● **Exercise brief**
In the records below, find the line with "This screenshot has height=420, width=560." and repeat it and every line after it, exactly, without any pictures.

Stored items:
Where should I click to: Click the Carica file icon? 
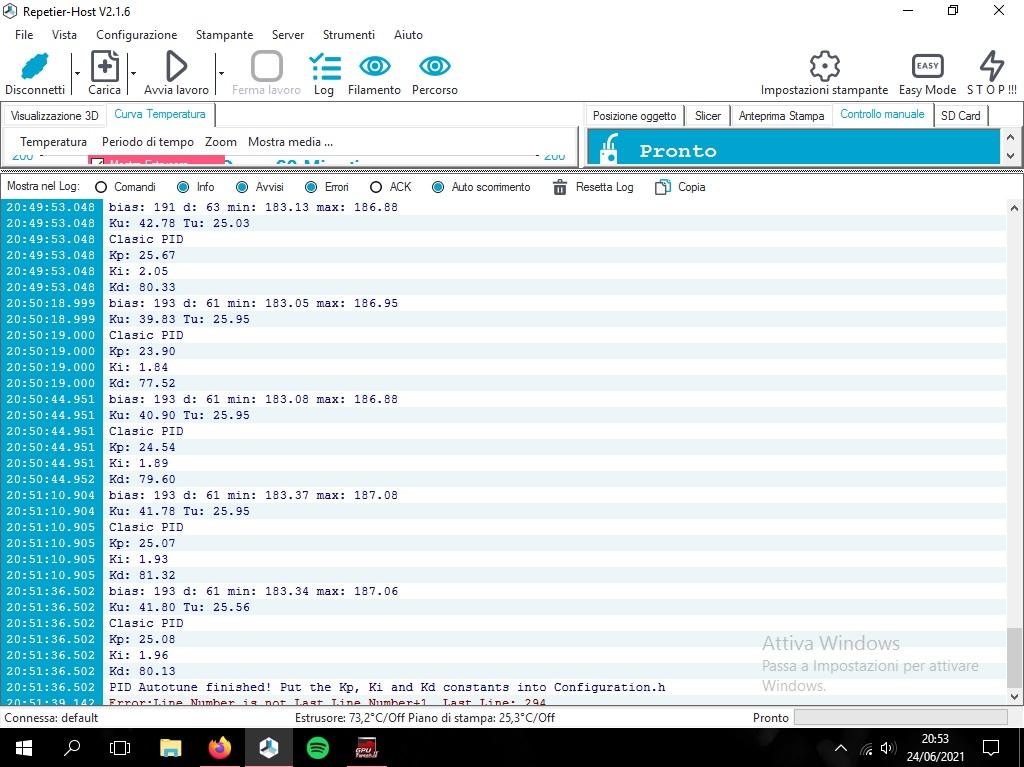[x=104, y=66]
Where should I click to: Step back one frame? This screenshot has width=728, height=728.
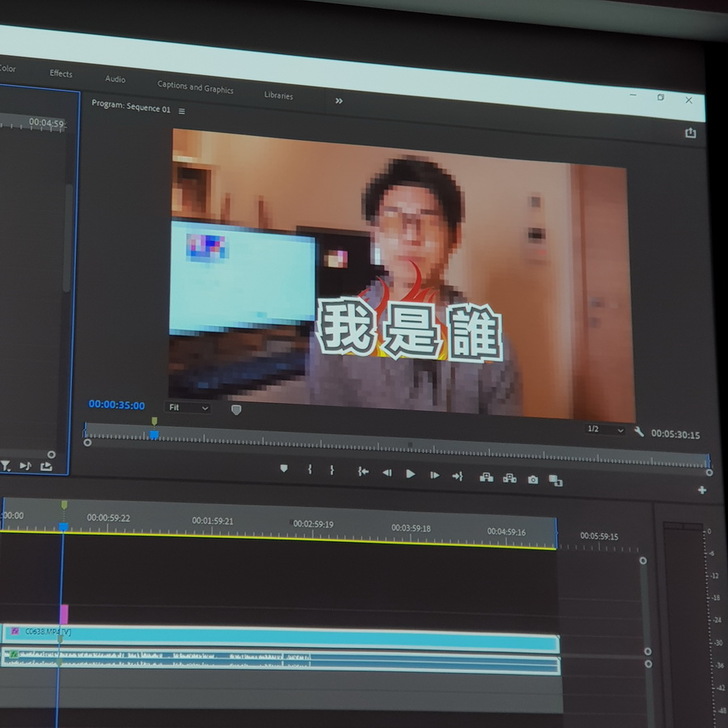click(x=387, y=473)
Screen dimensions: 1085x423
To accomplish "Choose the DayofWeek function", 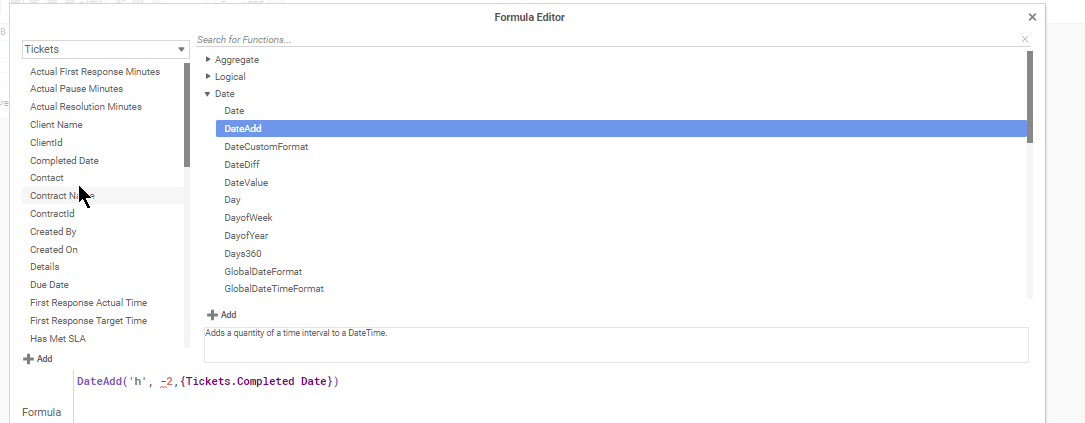I will coord(248,217).
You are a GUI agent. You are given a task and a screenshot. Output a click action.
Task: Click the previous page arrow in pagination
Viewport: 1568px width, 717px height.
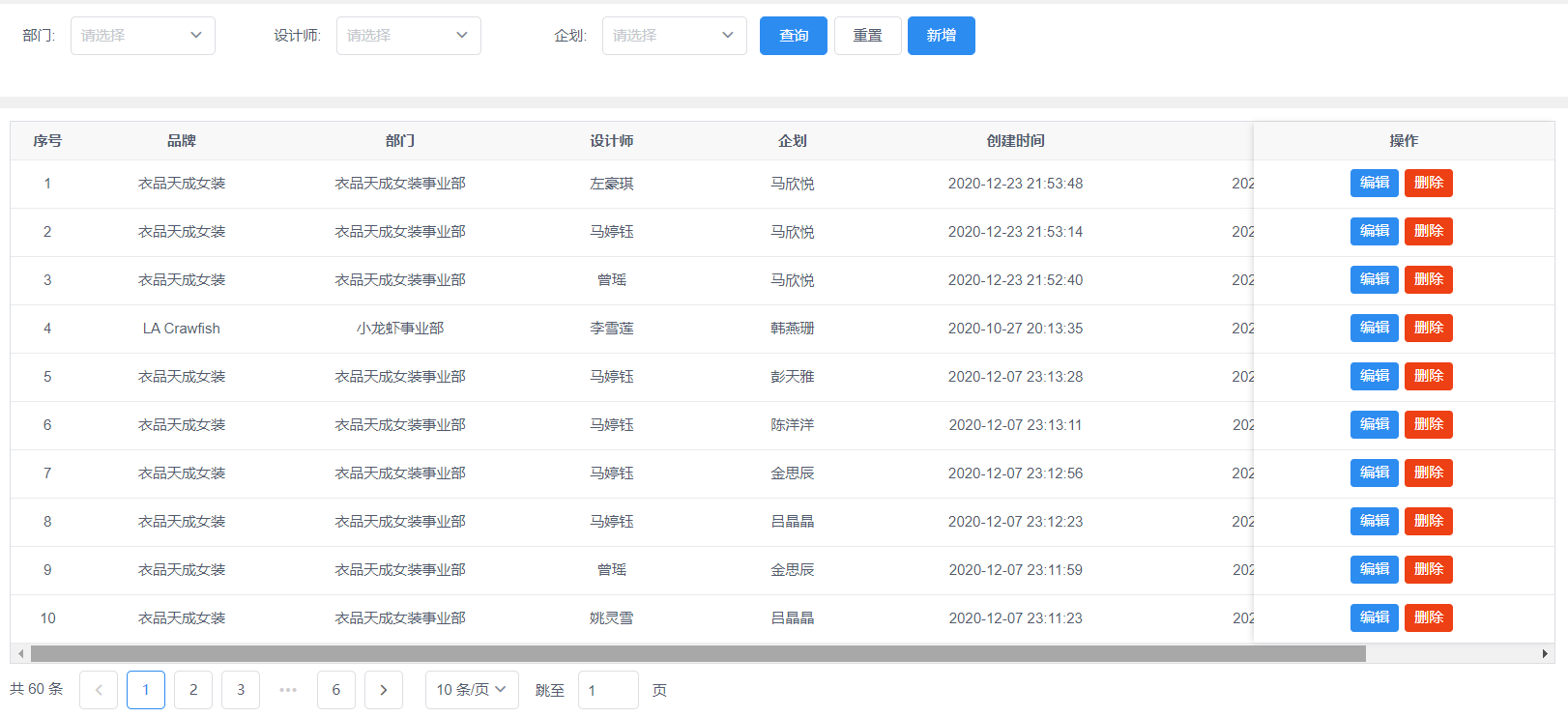pos(99,690)
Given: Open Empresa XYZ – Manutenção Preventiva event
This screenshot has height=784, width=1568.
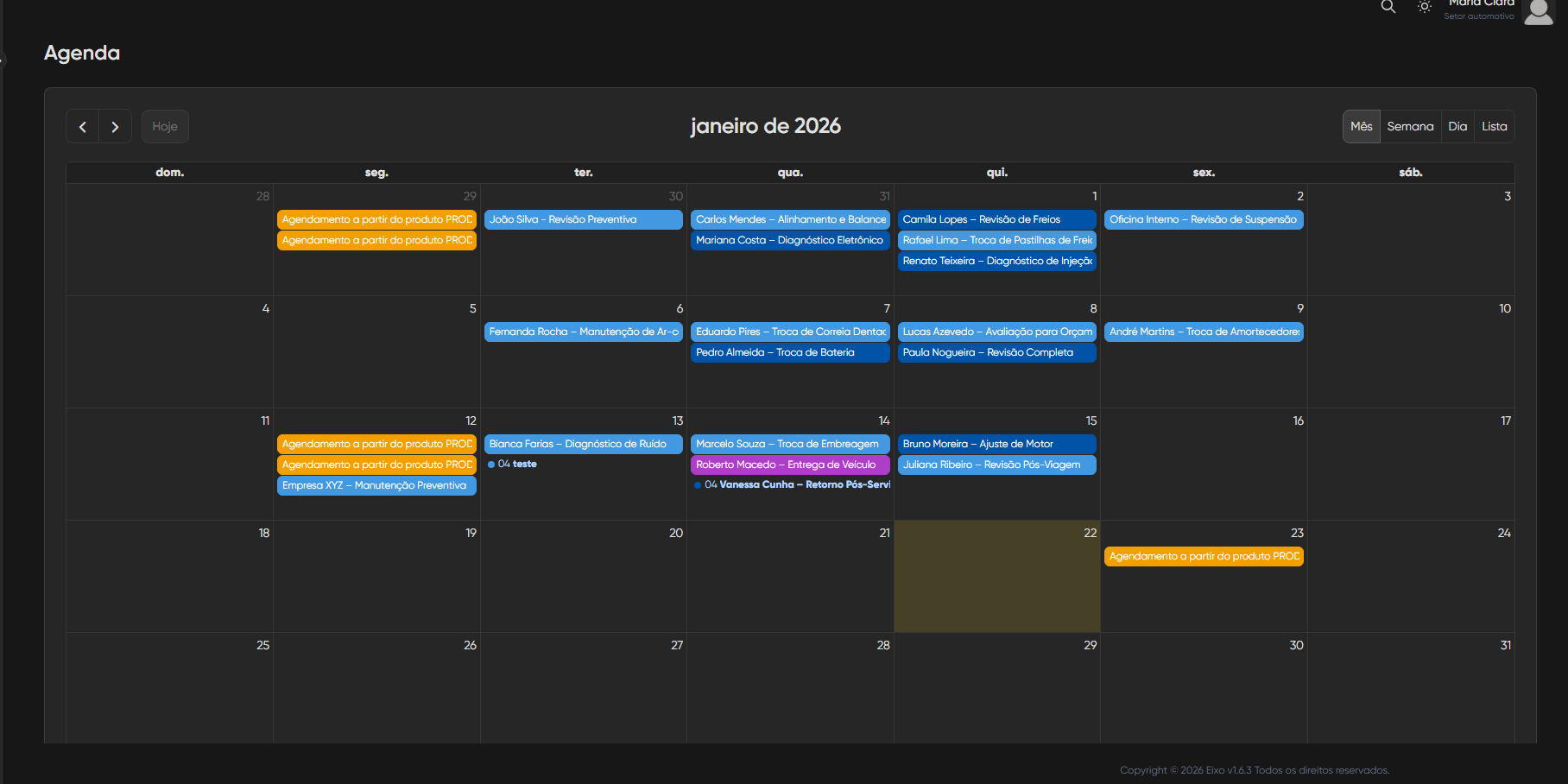Looking at the screenshot, I should tap(376, 486).
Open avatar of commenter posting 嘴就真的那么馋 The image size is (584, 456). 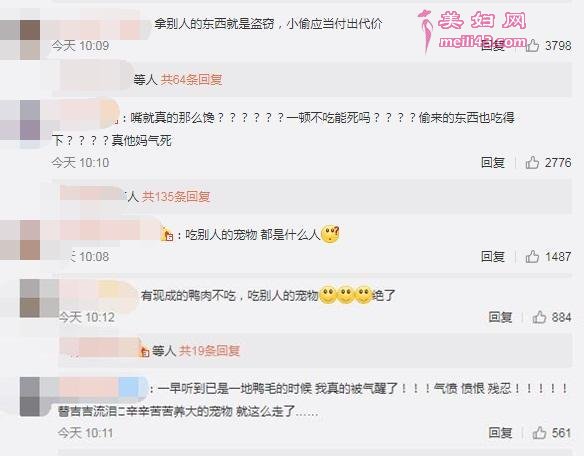pyautogui.click(x=20, y=120)
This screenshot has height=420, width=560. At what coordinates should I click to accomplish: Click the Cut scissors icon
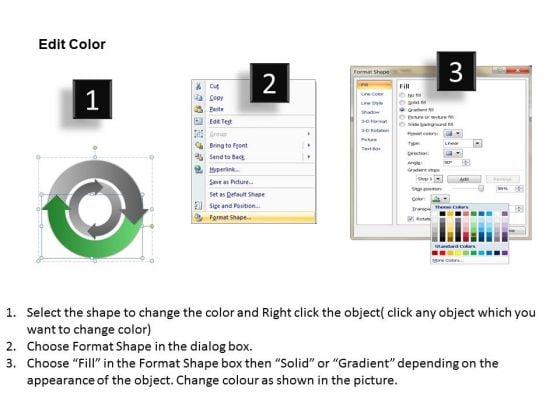coord(199,86)
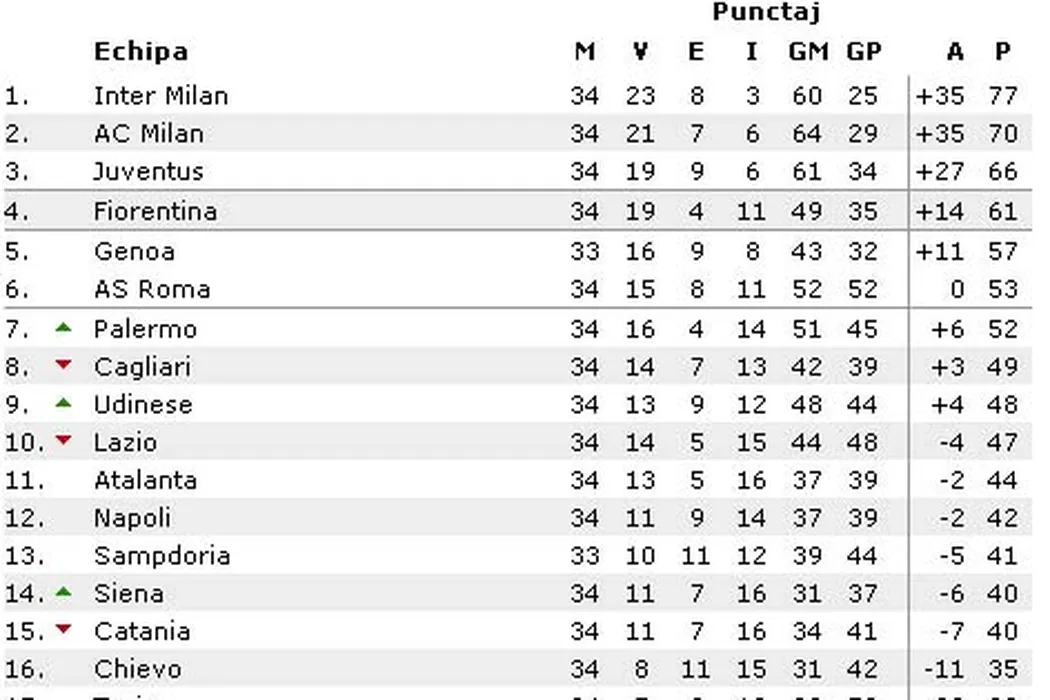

● **Result for this exercise**
This screenshot has height=420, width=560. At what coordinates should I click to accomplish: Click the Cut scissors icon
coord(199,86)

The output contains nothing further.